People ran to the blast site to assist the injured, piling them into auto-rickshaws to take them to the hospital. Ambulances and forensic teams rushed to the scene, along with sniffer dogs and a bomb disposal unit, apparently checking for any further explosives.
Renu Sehgal, a 42-year-old housewife with a case before the court, had just received her pass and was standing nearby with her uncle and mother while her husband parked their car when she heard the explosion.
"The sound was so huge and suddenly people started running," she said. "We were all in such a big panic. ... I'm lucky I survived."
The court building was evacuated after the attack.
The blast probe was quickly turned over to the National Investigation Agency, which was set up after the Mumbai siege to investigate and prevent terror attacks.
Police were scouring the city for possible suspects, searching hotels, bus stands, railway stations and the airport, said top security official U.K. Bansal. All roads out of the city were under surveillance as well, he said.
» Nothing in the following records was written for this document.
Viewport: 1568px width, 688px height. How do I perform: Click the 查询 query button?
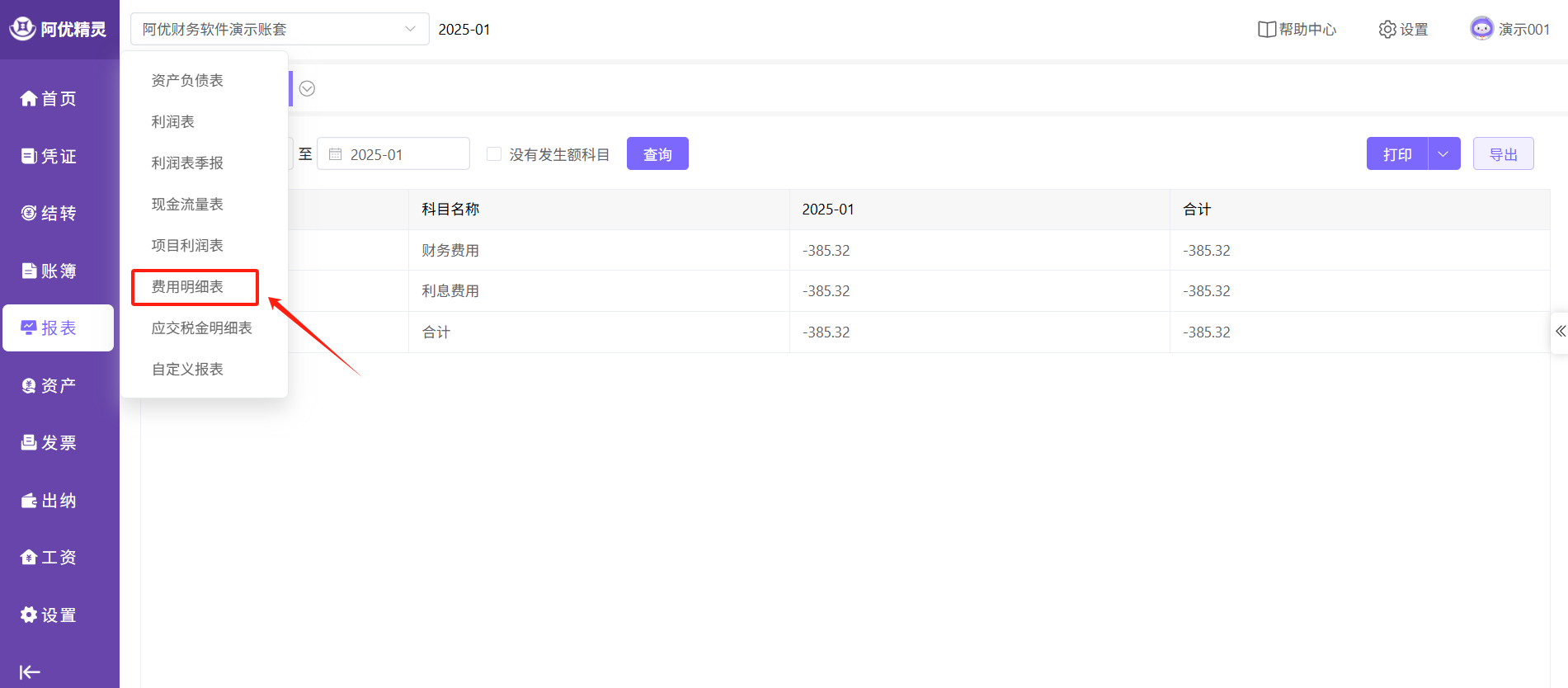(x=657, y=154)
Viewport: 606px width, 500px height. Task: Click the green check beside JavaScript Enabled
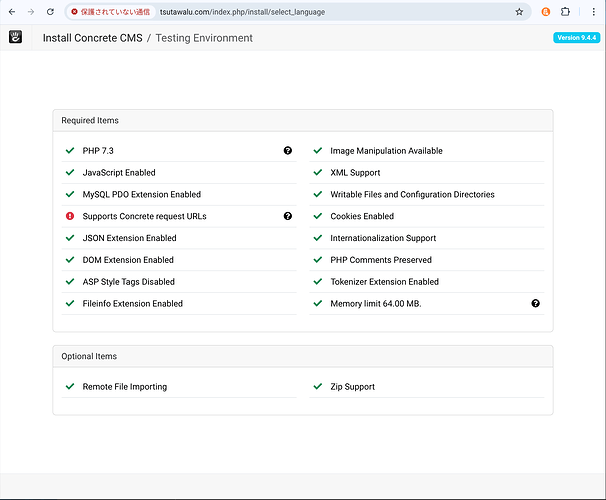(70, 173)
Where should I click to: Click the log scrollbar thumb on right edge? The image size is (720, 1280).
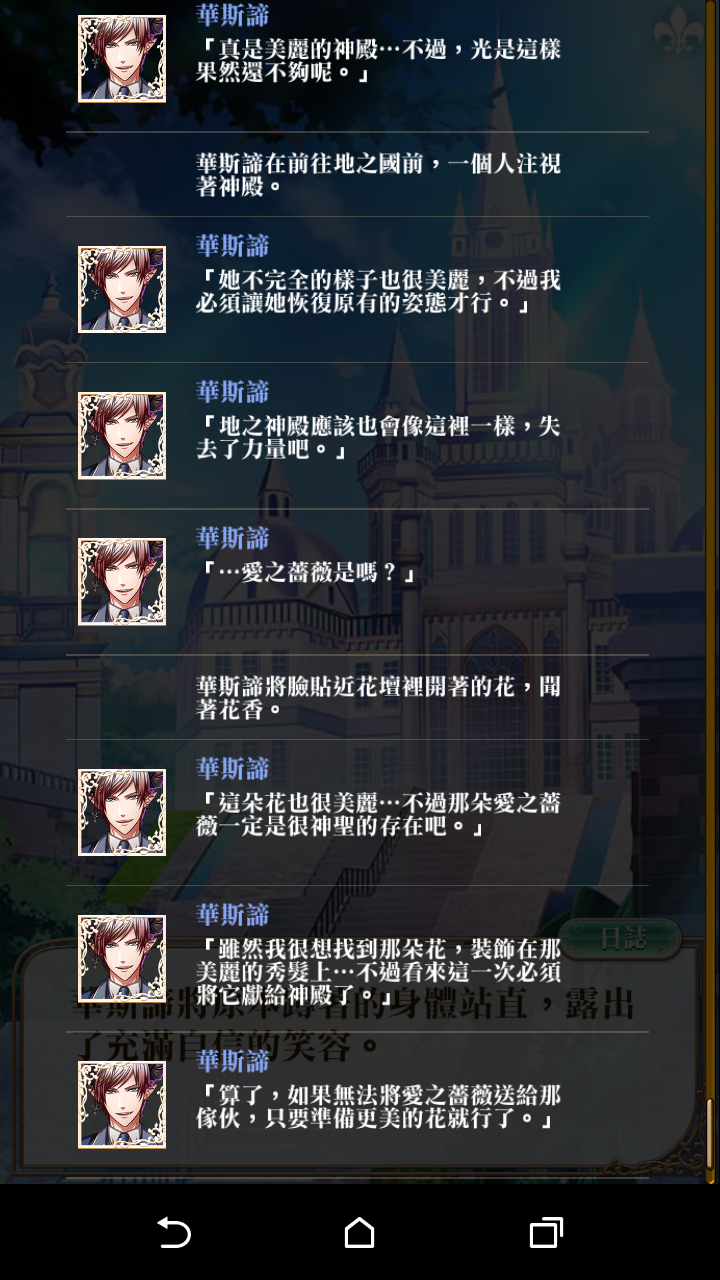710,1133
"We are determined to track down the perpetrators of this horrific crime and bring them to justice," Home Minister Palaniappan Chidambaram told Parliament.
An email sent to several TV news channels claimed the bombing on behalf of Harkat-ul-Jihad-al-Islami, an Islamic extremist group said to be based in Pakistan that was blamed for numerous terror strikes in India.
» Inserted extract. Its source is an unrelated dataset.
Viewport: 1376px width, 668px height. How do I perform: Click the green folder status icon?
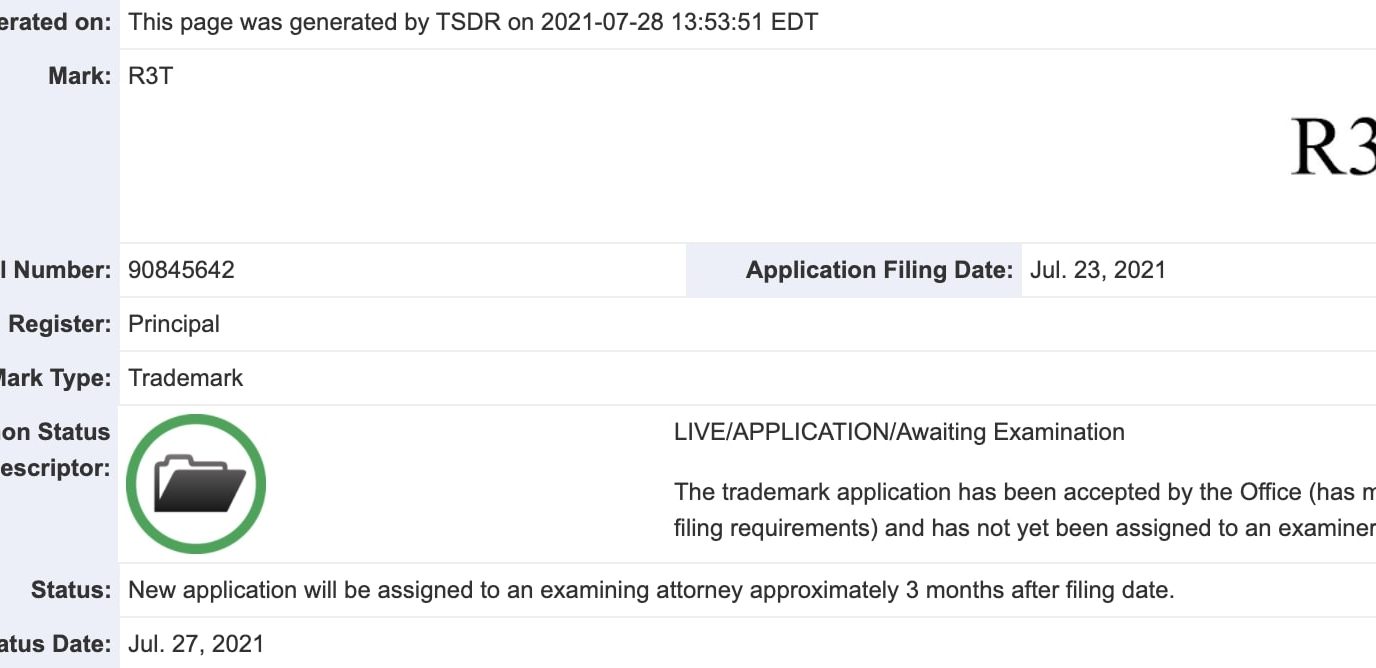point(196,484)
"We cannot say anything about the email until we have investigated it thoroughly," NIA chief S.C. Sinha said. "At this point the investigation is fully open and it's not possible to name any group."
The court bombing was the first major terror attack in India since a trio of blasts in Mumbai killed 26 people on July 13. Suspicion for those attacks fell on the shadowy extremist network known as the Indian Mujahedeen, though no one has been arrested.
The bombers struck the High Court, an appeals panel below India's Supreme Court, even though the capital had been on high alert because Parliament was in session. On May 25, a small explosion that appeared to be a failed car bomb erupted in the court's parking lot.
After the 2008 Mumbai attacks, the government expanded police recruiting and training, set up the NIA and established commando bases across the country so rapid reaction forces could swiftly arrive at the scene of an attack.
Jaitely, in Parliament, said the court bombing raised "deep concern" about "the kind of institutions and systems we have to build to fight this menace."
But officials say the number of targets in a nation of 1.2 billion makes it impossible to provide full security.
Dharmendra Kumar, a senior police officer, told reporters Wednesday that the court building itself was strongly protected by police but the explosion hit a busy main road outside the building.
K.P.S. Gill, a former senior police official, said Kumar's comment showed the police had a "ridiculous mindset" and India needed to rethink its strategy on preventing terror.
"If the public collects there, then you must protect that area," Gill said.
The attack rekindled memories of the string of deadly bombings that rocked the country in 2008, including a series of coordinated bomb blasts in New Delhi on Sept. 13 that killed 21 people.
Many of those attacks were blamed on militant groups composed of disaffected Muslims furious at perceived injustices at the hands of India's Hindu majority.
But that violence had mostly abated after the November 2008 siege of Mumbai, when 10 Pakistan-based militants wreaked havoc across India's commercial capital for 60 hours, killing 166 people.
However, a series of smaller attacks raised concerns in recent months that the violence was returning.
Last Sept. 19, two gunmen on a motorcycle shot and wounded two Taiwanese men outside a famous New Delhi mosque. A few minutes later, a bomb rigged to a nearby car malfunctioned and caught fire. On Dec. 7, a bomb exploded in the city of Varanasi, killing a 2-year-old, and a few months later came the failed attack on the High Court in New Delhi.